**SUPPLIED PASSAGE:**
──────

Students get boost to meet post-graduation work needs

Friday, July 2, 2004

They're good students -- no behavior problems, great attendance records, decent grades.

But officials at Jackson High School recently realized something was preventing a particular group of students -- those with mild learning disabilities -- from finding post-high school employment.

"Because of a learning disability or handicap, these students have to learn how to compensate," said Rick McClard, Jackson High School principal. "Traditional work place training doesn't work. You have to teach to their strengths, not their weaknesses. These kids have a lot of potential, but because of that road block, they never get a chance."

To help combat that problem and give special education students work experience, Jackson High School created the "Building Experiences for Successful Transitions," or BEST, program in partnership with Southeast Missouri Hospital.

The program, which will allow up to 10 special education students from Jackson to work in various departments at the hospital 2.5 hours a day, will begin Aug. 23.

──────

**RECORDED INFORMATION:**
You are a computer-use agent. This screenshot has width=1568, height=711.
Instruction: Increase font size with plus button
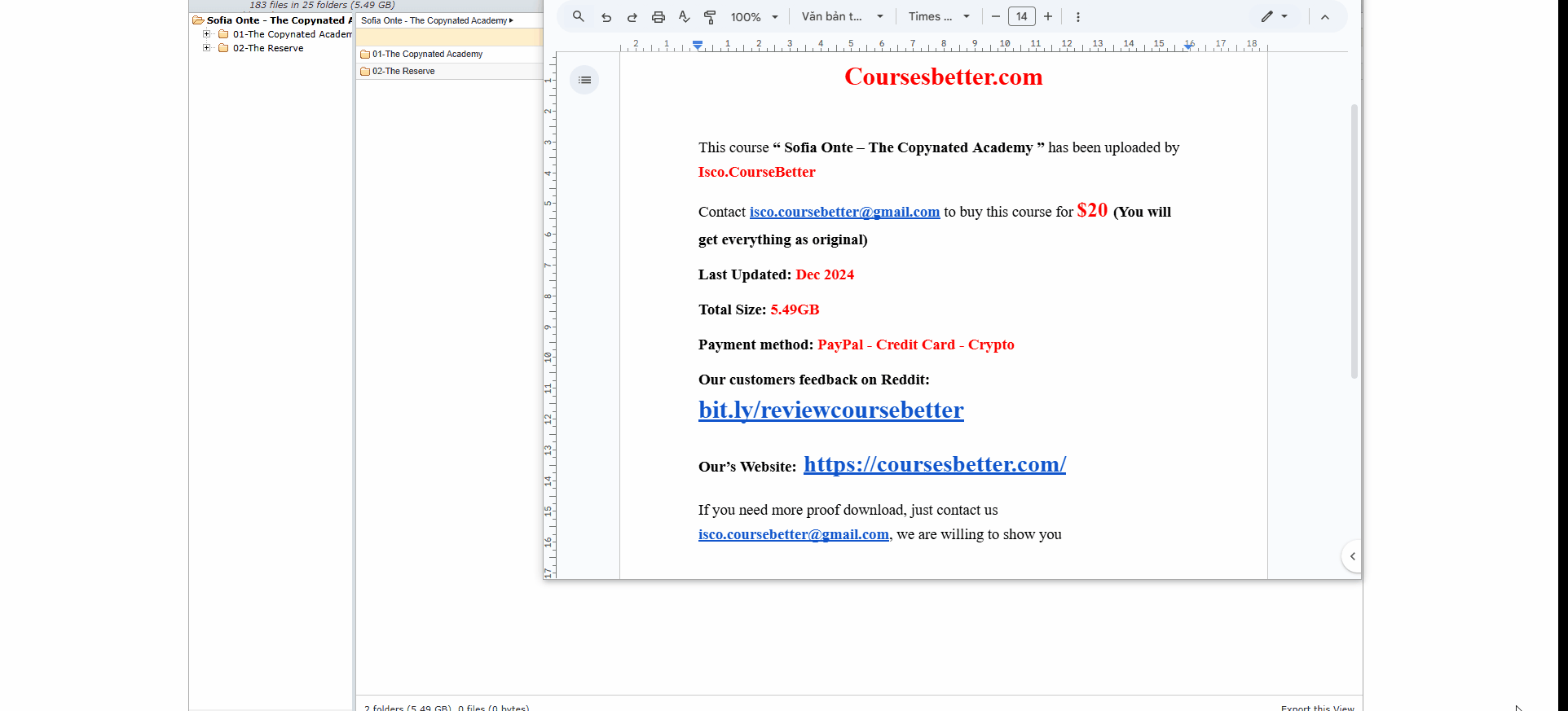pos(1048,16)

──────

**YOUR OBJECTIVE:** In the article about Jackson High School's BEST program, state how many hours a day the participating students will work at the hospital.

**ANSWER FOR THIS EXERCISE:** 2.5 hours a day